しかし、ただ北欧の素材にこだわればいいと言うことではないとレネ氏は言います。北欧に限定すること自体は無意味で、なぜ北欧の素材を選ぶのかは、いまどこにいて、どの季節か感じられる料理を提供したいという想いからからきています。
人がその料理をおいしいと感じるのは、その料理と強い結びつきを感じる、その時期にしか味わえないご馳走だからだ。
北欧の食材じゃないとダメだと制限したいわけではない、大切なのは食材と向き合うことだ。
ーー レネ・レゼピ
自然をそのまま伝える
ノーマでは山や海からシェフたちが食材を直接採って来たり、選び抜かれた生産者と直接やり取りする中で生まれる、自由な発想とアイデアによって、新たな料理を生み出しています。国籍も年齢も実力も異なる彼らが共に協力し合い、高め合い、夢中になって料理に打ち込める環境があるのです。一見シンプルで奇抜な料理も、素材1つ1つに強い味わいと個性があり、自然の濃さをダイレクトに味わえるそうです。
なお、ノーマのこれまでの輝かしい経歴については、もし三ッ星レストランになれれば嬉しいけれど、それがないといけない訳ではないとレネ氏は言います。
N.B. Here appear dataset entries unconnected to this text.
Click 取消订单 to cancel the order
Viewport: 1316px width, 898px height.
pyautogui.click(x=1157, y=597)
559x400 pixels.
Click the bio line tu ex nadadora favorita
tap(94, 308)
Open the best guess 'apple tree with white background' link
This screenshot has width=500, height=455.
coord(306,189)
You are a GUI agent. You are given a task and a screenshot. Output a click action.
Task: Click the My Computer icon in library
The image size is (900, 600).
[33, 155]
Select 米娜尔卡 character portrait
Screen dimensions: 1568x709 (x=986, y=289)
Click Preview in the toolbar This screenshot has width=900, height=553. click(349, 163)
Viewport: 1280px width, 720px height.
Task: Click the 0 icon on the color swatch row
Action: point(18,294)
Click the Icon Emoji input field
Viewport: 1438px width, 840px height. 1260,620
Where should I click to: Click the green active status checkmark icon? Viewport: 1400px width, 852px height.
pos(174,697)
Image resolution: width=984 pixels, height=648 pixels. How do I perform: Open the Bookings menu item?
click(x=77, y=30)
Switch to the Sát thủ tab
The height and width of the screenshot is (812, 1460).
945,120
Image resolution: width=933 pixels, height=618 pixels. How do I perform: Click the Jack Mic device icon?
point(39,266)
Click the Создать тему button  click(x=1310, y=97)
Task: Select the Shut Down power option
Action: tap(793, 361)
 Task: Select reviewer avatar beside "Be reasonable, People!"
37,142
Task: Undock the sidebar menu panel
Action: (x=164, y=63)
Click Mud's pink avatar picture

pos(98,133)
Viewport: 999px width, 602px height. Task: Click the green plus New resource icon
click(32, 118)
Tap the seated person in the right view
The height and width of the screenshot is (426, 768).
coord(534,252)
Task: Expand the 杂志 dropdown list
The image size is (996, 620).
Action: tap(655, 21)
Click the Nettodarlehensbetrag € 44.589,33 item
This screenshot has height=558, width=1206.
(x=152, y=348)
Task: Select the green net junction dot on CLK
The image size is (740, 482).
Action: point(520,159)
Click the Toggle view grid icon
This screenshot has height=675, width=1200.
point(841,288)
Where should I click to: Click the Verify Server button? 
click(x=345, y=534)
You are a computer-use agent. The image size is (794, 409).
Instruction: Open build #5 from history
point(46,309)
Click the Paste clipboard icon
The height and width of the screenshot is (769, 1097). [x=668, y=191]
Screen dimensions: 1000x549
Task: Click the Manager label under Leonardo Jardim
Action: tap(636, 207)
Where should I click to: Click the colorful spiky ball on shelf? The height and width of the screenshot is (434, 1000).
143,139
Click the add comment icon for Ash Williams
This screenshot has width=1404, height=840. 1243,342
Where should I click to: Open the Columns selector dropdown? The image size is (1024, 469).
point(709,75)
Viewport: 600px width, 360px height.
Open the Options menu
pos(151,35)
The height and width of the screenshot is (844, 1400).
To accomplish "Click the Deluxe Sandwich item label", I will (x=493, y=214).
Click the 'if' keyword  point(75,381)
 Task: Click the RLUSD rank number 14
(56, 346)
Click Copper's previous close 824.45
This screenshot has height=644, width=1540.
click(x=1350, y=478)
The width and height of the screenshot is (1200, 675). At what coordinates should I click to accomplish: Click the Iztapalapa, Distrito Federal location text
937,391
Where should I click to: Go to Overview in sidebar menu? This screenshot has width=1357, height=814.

名声が要らないわけではないが、優先順位は納得のいく食体験の提供で名声はその手段でしかないということが伺えますね。
これらのノーマの歩みについては、ドキュメンタリー映画「ノーマ、世界を変える料理」でより詳しく観ることができます。
2. ノーマと日本の密接な関係
ノーマは2015年に東京・日本橋に期間限定の「ノーマ・アット・マンダリン・オリエンタル・東京」を開いています。
この開催には並々ならぬ意気込みがあったらしく、開店のために7回に渡り来日し、北海道から沖縄まで、日本各地へ食材探しに奔走。日本でも本店同様に、その土地の食材を使用した料理を作るというコンセプトを貫き、スタッフ77人とコペンハーゲンの本店を休業して挑んだそうです。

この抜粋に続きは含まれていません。